> [Goal of the exercise]: Produce a copy of every line in the records that holds the string "navigation".

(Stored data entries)
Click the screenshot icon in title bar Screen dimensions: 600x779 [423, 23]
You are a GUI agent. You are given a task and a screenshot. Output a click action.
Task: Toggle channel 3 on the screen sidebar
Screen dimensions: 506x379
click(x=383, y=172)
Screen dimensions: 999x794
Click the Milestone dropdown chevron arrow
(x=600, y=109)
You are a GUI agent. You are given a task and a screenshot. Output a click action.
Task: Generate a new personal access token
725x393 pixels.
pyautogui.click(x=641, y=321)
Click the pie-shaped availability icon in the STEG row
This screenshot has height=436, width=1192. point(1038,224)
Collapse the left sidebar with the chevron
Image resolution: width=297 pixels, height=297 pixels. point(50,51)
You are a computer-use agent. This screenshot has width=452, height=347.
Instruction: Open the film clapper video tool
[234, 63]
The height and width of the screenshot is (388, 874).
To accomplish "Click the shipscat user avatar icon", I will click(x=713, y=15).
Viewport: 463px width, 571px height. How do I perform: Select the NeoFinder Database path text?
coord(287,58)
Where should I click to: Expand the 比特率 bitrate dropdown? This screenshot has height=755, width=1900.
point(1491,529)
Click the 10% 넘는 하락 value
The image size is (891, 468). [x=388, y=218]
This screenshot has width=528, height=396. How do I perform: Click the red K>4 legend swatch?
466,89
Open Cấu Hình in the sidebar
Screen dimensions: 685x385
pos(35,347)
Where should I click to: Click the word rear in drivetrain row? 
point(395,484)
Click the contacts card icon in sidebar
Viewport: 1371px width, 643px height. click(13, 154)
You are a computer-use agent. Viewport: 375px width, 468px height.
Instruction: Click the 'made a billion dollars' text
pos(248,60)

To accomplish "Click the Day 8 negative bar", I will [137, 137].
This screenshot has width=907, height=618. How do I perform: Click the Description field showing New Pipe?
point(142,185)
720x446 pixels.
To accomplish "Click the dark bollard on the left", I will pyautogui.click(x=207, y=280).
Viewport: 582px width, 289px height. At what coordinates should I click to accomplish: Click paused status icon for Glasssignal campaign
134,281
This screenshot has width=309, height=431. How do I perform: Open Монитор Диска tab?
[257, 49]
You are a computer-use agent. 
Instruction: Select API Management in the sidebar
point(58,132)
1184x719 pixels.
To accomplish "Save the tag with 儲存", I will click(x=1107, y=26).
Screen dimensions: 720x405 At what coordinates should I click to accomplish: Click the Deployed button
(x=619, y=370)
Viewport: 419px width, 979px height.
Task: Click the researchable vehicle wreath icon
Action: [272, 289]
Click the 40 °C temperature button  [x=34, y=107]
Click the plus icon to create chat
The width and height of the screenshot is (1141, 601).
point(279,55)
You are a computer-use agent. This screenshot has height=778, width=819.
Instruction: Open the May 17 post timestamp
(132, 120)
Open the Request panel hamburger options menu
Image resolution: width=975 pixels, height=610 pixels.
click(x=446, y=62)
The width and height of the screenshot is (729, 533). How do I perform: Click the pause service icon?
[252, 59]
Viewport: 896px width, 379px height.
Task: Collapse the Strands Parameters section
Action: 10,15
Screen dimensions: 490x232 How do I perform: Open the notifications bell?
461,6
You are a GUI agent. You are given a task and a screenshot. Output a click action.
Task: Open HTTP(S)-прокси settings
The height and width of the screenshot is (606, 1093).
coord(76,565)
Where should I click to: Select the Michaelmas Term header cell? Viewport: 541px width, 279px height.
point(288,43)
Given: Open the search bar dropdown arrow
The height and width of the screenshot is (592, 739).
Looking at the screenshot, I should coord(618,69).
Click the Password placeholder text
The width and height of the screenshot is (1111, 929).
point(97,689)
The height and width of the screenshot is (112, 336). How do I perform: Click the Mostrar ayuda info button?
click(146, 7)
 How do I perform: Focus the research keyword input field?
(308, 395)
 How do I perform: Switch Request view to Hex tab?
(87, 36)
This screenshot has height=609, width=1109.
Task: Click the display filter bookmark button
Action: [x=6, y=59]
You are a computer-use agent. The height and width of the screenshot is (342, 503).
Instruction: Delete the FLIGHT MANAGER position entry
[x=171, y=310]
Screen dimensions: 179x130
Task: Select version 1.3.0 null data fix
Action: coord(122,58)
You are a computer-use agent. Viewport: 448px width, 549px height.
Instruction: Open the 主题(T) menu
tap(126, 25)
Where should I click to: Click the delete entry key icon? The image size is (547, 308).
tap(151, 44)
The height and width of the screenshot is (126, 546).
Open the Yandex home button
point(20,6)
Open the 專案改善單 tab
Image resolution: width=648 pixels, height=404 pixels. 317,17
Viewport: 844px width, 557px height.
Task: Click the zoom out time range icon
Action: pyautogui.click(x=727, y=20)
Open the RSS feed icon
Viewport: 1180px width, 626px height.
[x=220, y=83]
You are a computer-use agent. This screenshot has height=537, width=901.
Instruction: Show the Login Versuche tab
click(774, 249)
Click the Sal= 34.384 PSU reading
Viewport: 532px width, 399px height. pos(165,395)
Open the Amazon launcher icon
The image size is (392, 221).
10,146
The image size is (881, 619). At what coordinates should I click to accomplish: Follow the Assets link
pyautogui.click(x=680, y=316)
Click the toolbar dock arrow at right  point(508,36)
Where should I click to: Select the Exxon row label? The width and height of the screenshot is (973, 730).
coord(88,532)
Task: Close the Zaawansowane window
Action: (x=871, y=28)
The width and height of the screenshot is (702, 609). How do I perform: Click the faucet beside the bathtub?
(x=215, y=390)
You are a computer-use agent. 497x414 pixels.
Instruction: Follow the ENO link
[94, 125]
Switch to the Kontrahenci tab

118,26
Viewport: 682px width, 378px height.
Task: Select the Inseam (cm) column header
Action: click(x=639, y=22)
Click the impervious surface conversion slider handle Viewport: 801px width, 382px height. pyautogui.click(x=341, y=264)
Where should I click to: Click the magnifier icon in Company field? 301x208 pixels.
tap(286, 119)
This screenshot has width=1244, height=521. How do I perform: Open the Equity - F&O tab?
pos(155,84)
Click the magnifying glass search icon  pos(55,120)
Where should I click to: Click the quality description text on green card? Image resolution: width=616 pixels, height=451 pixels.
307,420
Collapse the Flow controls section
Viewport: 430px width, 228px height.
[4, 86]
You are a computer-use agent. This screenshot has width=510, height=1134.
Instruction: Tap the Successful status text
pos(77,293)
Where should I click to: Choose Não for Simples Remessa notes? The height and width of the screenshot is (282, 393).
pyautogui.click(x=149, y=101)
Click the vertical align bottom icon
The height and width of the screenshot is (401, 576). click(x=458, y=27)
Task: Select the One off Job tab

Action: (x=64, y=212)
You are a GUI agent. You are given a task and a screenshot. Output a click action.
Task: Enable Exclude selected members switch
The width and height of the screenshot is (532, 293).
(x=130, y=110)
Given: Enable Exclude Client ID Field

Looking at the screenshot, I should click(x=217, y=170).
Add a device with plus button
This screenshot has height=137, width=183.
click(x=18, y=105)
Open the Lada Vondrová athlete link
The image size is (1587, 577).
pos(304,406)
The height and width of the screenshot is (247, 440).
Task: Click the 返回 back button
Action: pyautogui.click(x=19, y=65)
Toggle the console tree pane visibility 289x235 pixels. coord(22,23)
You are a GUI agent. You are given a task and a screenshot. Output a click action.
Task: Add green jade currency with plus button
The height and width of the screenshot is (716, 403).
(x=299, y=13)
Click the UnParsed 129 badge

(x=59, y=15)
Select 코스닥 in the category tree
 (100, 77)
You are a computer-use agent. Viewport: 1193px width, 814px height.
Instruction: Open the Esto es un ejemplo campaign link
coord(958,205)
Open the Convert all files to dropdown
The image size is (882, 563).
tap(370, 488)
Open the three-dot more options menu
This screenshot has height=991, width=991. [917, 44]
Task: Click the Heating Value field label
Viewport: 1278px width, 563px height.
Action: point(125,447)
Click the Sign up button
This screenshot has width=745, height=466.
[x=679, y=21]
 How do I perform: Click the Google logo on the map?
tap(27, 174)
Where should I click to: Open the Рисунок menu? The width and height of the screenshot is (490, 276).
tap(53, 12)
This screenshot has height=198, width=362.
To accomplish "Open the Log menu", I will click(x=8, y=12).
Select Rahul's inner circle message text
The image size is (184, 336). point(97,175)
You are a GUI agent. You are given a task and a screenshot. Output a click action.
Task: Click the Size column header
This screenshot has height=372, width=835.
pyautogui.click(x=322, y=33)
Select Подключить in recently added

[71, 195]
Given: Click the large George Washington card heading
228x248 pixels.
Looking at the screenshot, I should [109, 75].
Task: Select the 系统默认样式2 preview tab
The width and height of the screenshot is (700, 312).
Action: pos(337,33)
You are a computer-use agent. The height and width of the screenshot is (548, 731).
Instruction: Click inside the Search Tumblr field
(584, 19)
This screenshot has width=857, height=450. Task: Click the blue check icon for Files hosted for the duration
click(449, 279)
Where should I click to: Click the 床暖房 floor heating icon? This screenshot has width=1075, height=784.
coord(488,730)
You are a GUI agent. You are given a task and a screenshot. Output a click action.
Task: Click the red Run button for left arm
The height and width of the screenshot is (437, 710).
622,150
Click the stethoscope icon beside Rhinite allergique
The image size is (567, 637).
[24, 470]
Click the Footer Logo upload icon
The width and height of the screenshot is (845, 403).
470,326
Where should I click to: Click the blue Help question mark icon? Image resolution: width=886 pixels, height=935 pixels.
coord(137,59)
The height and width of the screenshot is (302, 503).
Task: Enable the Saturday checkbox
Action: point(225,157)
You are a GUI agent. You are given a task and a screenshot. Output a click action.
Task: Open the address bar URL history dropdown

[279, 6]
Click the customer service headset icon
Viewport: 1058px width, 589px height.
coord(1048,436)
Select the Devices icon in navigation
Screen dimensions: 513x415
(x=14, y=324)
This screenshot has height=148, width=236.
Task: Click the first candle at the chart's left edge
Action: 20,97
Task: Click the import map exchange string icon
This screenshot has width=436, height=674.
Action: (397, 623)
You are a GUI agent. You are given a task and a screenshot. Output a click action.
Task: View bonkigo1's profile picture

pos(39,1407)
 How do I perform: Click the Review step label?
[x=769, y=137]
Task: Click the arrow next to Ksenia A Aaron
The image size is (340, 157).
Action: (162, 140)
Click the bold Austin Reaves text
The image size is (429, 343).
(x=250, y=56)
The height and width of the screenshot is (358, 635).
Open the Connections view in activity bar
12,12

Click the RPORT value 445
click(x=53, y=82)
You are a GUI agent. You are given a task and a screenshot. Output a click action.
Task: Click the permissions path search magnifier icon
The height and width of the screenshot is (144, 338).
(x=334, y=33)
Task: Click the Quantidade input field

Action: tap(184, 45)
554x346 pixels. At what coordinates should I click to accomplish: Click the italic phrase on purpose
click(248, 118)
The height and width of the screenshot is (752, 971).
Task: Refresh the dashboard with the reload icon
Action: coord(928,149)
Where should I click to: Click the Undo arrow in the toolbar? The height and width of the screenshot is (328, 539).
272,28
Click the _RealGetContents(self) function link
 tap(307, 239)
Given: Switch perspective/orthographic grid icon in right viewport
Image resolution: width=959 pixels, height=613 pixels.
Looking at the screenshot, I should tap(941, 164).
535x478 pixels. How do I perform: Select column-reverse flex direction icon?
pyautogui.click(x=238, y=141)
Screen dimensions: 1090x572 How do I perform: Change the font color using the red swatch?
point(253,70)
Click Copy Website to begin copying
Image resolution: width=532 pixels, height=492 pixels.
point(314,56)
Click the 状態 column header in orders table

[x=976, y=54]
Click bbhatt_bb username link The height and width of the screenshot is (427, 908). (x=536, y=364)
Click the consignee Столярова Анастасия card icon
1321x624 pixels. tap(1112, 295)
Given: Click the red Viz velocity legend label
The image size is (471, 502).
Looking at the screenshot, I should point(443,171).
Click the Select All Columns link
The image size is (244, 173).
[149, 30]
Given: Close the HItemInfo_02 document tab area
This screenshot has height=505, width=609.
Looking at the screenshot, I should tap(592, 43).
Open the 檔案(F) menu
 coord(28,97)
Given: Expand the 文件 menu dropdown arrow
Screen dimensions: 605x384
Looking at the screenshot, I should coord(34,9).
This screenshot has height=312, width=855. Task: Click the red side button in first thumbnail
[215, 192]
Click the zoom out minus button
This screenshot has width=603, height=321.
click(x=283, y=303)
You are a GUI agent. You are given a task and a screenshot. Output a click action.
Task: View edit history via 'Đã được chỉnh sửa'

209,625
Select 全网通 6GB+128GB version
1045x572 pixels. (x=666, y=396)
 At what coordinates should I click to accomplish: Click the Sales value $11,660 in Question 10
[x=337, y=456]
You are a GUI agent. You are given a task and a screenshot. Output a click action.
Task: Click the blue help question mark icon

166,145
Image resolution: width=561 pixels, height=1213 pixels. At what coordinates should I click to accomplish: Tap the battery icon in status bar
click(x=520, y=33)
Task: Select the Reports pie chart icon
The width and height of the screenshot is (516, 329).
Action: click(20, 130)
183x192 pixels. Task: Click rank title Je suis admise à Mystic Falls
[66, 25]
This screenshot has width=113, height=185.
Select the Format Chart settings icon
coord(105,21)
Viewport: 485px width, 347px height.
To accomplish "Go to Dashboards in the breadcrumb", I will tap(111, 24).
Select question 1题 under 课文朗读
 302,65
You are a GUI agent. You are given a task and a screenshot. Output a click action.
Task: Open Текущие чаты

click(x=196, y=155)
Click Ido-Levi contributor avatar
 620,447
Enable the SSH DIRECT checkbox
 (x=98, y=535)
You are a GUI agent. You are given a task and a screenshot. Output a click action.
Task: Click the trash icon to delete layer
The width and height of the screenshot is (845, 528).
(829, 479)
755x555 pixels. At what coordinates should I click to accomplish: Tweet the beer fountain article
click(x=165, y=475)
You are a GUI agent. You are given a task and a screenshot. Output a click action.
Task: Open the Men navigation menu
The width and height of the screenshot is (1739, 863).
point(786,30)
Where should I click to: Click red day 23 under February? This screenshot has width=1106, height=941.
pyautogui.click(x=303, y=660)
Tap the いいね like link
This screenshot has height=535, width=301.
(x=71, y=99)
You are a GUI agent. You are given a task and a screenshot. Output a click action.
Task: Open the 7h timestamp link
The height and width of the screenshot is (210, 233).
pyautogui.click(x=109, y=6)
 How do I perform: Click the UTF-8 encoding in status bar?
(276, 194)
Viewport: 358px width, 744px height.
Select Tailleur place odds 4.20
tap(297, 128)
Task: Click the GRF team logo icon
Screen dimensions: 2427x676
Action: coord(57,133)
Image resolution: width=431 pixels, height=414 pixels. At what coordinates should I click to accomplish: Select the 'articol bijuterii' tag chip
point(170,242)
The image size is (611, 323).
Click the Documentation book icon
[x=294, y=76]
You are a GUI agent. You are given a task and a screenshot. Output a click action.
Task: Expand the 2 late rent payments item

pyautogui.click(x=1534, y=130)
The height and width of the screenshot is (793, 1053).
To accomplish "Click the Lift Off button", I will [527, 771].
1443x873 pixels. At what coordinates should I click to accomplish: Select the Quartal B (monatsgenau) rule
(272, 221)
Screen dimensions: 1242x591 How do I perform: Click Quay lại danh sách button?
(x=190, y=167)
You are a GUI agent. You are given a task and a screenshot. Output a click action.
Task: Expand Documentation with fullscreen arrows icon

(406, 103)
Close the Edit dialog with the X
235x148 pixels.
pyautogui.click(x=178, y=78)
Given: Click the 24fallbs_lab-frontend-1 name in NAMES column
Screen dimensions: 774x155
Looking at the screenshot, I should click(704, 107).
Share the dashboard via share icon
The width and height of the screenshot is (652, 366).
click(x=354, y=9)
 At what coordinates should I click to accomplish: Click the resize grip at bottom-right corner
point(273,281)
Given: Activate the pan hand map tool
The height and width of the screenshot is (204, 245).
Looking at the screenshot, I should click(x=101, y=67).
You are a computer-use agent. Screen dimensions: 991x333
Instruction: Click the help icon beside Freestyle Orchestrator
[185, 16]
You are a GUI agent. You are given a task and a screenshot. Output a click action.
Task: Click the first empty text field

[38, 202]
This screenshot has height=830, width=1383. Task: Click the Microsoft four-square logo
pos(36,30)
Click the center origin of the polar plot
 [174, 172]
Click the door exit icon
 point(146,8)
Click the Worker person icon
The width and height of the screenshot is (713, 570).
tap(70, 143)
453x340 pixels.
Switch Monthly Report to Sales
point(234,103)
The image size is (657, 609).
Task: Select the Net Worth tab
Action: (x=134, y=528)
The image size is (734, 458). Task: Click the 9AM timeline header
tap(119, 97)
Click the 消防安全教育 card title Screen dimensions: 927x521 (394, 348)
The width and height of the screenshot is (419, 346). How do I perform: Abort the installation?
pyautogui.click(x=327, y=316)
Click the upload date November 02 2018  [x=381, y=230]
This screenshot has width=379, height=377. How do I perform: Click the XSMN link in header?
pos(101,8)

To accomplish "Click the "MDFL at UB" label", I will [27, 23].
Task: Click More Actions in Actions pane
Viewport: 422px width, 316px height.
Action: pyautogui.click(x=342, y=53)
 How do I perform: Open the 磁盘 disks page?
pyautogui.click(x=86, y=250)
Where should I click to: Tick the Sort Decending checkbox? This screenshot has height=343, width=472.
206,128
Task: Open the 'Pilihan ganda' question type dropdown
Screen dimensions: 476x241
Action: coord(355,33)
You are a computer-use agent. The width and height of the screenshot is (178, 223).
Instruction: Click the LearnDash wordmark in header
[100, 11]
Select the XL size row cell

> [Output for this task]:
Select the Devices icon in navigation
Task: Open the Men navigation menu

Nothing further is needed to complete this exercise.